Text shown:
'''
Of course not. Take those black confederate soldiers that you claim there were so many of and those former slaves that you claim were so loyal and then ensure that they are stripped of any sufferage and every right that you can take away. That's not hypocrisy at at all.

In Ohio, an 1807 law forced blacks to pay a $500 per person for a "freedom" certificate or leave the state.

In Virginia, an 1806 law forced freed slaves to leave the state or be sold back into slavery.

In Illinois, blacks had to pay $1000 to emmigrate into the state (1829).

In Louisiana (1814) and South Carolina (1820) and North Carolina (1826) were forbidden to emigrate in to the state at all.

Any runaway in the state could be sentenced by a justice of the peace to thirty-five lashes, and groups of three or more could be jailed and flogged.

In every southern state it was illegal for slaves to assemble in groups of any size. It was this law that Thomas Jackson fell afoul of in teaching his Sunday school class, not the law against teaching slaves to read. Jackson wasn't teaching anyone to read.

In other words, the Republicans had problems abiding by the Constitution, a 7-2 decision of the US Supreme Court, the citizenship acts of the country since it's founding, and their ratification agreements to uphold the Constitution? Who's the criminal here?

Correct me if I'm wrong but the Republican platform in the recent election declared it's opposition to abortion, in violation of a 7-2 decision of the U.S. Supreme Court.

When did they end up North?

On the whole a lot earlier than they ended down south.
'''
[Stored data entries]
'''
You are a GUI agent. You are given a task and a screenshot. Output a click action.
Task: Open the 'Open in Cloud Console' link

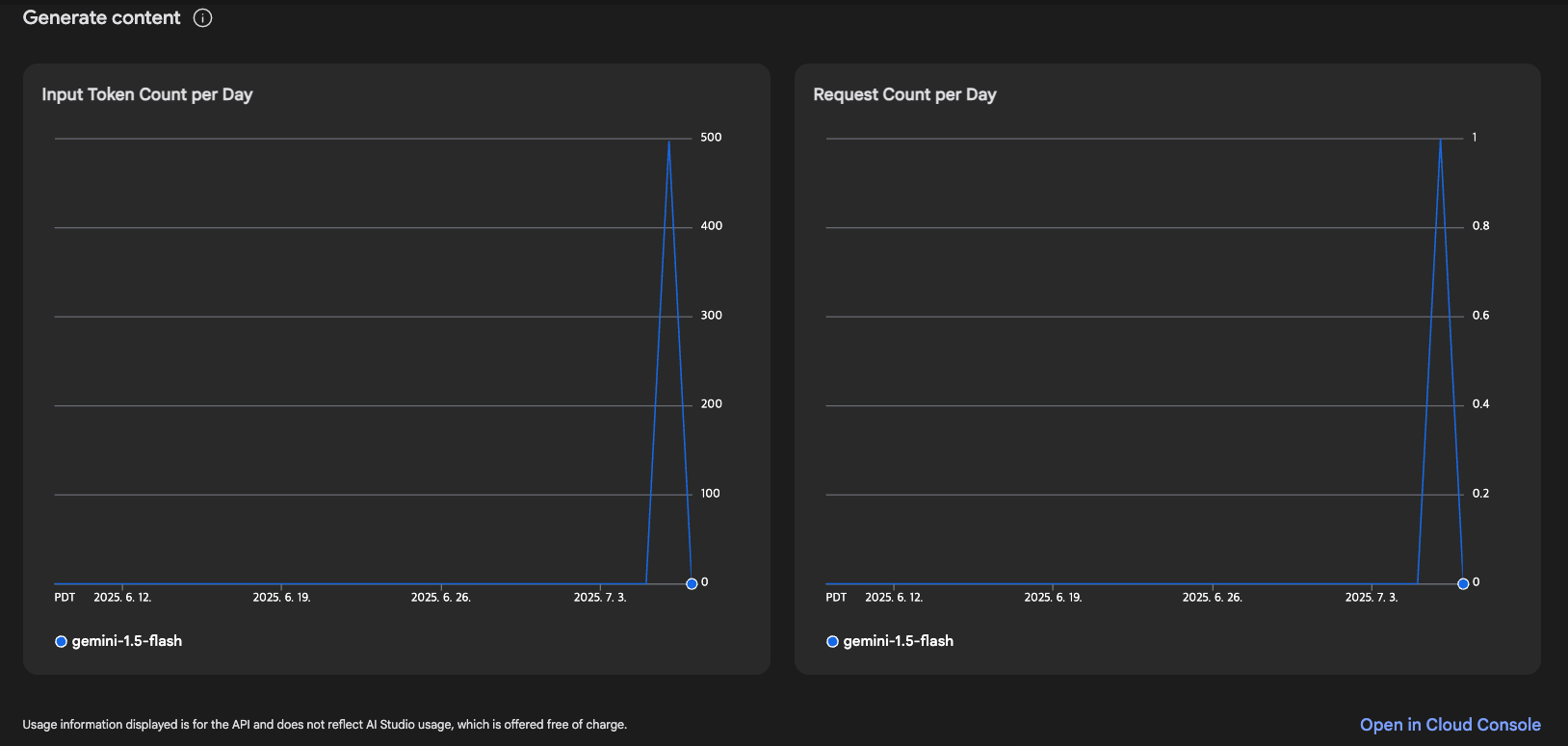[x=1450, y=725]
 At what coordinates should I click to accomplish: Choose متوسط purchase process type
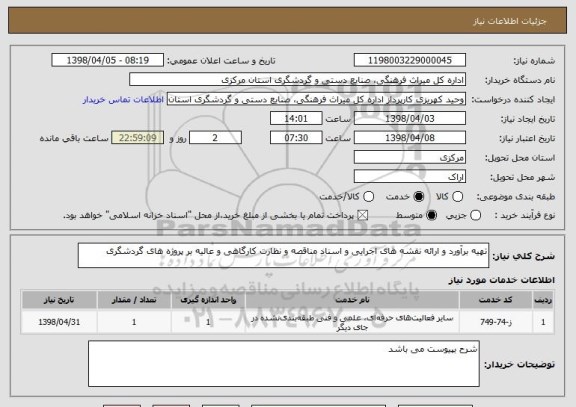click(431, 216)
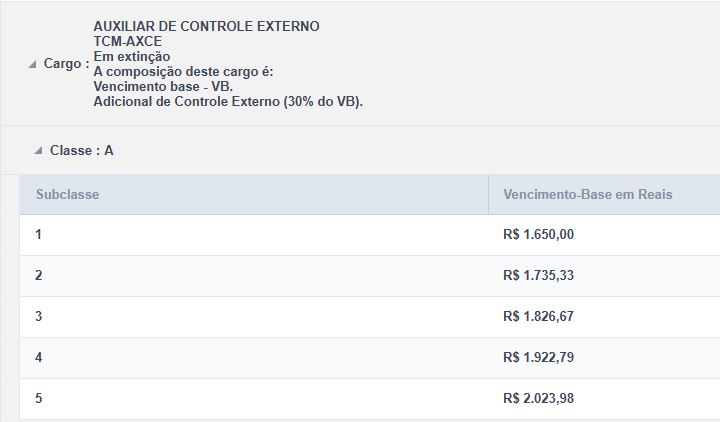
'''
Activity: Repeat the part of the text on state laws restricting Black people, starting with "In Illinois, blacks" and going on through "anyone to read.".

Result for this exercise:
In Illinois, blacks had to pay $1000 to emmigrate into the state (1829).

In Louisiana (1814) and South Carolina (1820) and North Carolina (1826) were forbidden to emigrate in to the state at all.

Any runaway in the state could be sentenced by a justice of the peace to thirty-five lashes, and groups of three or more could be jailed and flogged.

In every southern state it was illegal for slaves to assemble in groups of any size. It was this law that Thomas Jackson fell afoul of in teaching his Sunday school class, not the law against teaching slaves to read. Jackson wasn't teaching anyone to read.